I have been working with Mike O’Toole, President of PJA advertising + marketing of Cambridge, MA and San Francisco, as he develops a new public radio program. Called The Unconventionals, the program a public radio series designed to showcase unconventional entrepreneurial thinking. It is about great and surprising ideas that spur new startup companies and refresh new ideas from established companies. Mike O’Toole, who hosts the program, says “The best business stories are not about market domination, scale, or share price though. They are about the element of surprise. These surprises happen when a company questions basic assumptions or prevailing wisdom. These counter-intuitive moments are the stuff of ingenuity, and they lead to innovation, change, and outsized results. The Unconventionals tells these stories.”
Host Mike O’Toole talks with Founders or CEOs to discuss the insight behind their innovation, and how their contrarian approaches have captured imaginations and driven impressive business results. The show features two kinds of stories:
• Market-changers. Start-ups who are taking full advantage of internet technology to disrupt traditional categories and change how we buy as consumers. Featured companies include Dollar Shave Club, Warby Parker, or RelayRides. Web-based businesses that are reinventing the way we can buy razors, order eyeglasses or rent a car, respectively.
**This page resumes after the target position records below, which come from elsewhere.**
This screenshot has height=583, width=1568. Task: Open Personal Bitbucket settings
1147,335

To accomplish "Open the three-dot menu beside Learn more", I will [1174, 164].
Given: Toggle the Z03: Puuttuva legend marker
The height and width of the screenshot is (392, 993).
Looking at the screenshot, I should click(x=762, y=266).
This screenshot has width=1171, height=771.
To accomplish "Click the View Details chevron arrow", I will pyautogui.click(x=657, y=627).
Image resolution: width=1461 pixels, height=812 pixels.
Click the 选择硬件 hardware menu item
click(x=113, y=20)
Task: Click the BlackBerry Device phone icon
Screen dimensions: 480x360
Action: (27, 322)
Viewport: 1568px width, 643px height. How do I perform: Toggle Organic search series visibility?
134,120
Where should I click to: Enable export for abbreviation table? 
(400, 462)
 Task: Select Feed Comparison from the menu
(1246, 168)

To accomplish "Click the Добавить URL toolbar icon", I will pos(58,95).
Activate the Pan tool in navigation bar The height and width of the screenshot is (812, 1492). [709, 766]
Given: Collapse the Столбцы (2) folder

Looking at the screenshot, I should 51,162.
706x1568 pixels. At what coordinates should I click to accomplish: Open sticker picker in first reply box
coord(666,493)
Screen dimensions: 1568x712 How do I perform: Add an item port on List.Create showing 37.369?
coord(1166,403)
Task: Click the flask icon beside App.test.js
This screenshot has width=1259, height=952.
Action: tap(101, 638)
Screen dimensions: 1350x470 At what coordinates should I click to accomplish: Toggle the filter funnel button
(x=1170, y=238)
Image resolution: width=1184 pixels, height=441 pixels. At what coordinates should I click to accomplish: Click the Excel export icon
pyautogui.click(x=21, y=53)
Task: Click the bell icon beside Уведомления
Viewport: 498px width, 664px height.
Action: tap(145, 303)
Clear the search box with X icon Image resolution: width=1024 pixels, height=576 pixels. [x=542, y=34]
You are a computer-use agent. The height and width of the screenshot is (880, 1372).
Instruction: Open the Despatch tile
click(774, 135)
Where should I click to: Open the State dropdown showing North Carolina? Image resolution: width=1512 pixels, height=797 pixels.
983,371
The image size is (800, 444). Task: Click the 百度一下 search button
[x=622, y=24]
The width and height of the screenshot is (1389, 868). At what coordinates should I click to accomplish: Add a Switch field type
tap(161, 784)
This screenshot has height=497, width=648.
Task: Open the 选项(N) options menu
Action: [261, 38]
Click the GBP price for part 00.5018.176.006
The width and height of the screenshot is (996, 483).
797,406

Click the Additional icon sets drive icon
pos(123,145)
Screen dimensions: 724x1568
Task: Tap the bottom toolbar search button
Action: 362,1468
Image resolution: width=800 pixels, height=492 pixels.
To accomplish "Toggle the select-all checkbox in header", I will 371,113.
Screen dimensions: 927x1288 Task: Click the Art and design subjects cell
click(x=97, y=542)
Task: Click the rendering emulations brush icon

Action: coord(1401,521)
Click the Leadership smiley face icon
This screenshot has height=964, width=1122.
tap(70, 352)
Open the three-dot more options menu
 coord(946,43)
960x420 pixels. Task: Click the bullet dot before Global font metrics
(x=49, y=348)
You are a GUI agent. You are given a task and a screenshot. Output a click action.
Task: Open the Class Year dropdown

• Brand innovators. The revolutions in social networking, digital technologies and mobile computing have changed the way consumers communicate with brands. Traditional marketing tactics are losing sway — it is harder than ever for companies to stand out. We’ll look at large, established companies who are forging new ground in how they market. Examples include Converse and its Rubber Tracks Studio initiative or Intel with the Creator’s Project. Both companies are deemphasizing traditional advertising and promotion in favor of long-term investments in arts and music initiatives that are important to their core audiences and help them reach new generations of consumers.
What all the companies have in common is outsized influence on their markets, and the deep passion of their fans. And they all make for great stories.